[Excerpts from a dataset]
▼

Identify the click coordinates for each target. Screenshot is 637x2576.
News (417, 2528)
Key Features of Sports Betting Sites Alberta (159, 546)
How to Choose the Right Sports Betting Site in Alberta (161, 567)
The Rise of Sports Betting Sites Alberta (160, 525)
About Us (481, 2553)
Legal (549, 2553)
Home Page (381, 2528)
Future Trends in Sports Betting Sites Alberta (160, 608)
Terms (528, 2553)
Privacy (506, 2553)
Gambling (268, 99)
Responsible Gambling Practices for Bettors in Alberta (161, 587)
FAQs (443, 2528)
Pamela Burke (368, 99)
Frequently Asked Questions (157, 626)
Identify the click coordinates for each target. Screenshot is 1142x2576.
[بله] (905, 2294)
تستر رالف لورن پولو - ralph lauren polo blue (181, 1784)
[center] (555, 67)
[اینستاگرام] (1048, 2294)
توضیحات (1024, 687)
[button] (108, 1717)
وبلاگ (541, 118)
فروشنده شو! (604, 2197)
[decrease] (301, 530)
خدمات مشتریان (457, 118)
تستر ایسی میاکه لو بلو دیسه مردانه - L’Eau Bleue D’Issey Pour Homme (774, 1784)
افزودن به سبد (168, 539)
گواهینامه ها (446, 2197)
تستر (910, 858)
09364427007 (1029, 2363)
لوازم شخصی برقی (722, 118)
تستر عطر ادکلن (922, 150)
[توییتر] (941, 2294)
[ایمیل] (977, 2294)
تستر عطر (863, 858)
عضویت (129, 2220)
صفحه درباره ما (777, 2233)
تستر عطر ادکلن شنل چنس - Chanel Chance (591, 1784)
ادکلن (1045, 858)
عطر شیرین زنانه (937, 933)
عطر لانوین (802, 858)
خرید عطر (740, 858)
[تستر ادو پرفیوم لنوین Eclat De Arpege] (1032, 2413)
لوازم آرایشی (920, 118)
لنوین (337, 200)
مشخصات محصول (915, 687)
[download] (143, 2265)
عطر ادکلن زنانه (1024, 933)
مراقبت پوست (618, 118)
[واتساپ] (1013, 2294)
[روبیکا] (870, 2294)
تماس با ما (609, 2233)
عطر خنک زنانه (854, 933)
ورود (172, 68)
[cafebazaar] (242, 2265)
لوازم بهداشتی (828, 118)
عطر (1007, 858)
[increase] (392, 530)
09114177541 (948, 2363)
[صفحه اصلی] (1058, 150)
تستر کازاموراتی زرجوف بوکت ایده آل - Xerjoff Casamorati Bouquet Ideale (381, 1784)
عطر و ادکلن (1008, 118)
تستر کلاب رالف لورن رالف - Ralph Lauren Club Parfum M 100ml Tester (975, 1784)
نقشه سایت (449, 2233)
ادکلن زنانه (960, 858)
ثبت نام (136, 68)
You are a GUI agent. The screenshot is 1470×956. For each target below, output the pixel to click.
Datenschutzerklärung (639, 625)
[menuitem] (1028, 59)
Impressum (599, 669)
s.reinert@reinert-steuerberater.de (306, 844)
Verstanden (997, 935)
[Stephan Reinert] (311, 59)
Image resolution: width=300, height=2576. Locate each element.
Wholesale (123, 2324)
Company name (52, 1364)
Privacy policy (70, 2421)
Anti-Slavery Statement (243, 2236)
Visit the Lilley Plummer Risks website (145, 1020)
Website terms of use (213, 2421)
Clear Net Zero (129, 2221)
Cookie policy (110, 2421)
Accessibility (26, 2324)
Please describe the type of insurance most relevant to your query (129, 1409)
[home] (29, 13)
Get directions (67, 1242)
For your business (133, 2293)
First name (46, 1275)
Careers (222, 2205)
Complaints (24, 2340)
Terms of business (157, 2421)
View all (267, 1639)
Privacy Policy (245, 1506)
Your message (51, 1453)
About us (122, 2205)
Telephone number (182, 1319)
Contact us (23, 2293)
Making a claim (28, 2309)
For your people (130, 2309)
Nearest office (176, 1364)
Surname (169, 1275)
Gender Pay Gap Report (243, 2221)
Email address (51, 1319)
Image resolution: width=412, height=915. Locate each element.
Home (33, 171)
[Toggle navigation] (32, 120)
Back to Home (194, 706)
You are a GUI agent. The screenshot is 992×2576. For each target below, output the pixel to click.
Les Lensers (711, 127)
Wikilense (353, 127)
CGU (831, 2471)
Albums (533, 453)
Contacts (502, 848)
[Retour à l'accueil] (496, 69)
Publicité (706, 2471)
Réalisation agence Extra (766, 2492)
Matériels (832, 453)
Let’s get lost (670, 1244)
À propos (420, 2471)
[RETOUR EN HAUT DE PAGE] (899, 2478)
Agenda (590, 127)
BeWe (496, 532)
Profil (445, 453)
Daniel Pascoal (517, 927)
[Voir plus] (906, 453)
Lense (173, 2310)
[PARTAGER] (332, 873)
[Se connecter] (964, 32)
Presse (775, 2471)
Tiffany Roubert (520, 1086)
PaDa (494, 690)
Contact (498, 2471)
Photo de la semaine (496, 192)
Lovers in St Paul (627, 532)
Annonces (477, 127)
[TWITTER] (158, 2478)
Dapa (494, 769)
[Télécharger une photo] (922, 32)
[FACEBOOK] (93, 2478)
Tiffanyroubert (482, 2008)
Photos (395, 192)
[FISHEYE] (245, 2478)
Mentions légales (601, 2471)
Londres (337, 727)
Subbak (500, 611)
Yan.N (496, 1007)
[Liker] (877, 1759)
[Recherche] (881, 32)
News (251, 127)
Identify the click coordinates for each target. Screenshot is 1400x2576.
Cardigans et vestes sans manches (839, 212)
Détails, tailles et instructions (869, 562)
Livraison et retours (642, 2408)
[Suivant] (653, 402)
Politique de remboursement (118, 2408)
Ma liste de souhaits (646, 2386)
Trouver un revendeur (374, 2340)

▲

What to work on:
In the entries above, identify every line with the string "each".

Result of this task:
Identify the click coordinates for each target. Screenshot is 637x2576.
Identify the click coordinates for each target. Screenshot is 1142x2576.
You are a GUI agent. The screenshot is 1470×956. For each target below, output the pixel to click.
Image resolution: width=300, height=2576. Locate each element.
Image resolution: width=412, height=915. Locate each element.
You are a GUI agent. The screenshot is 992×2576. For each target below, output the pixel to click.
Identify the click coordinates for each target. Screenshot is 1400x2576.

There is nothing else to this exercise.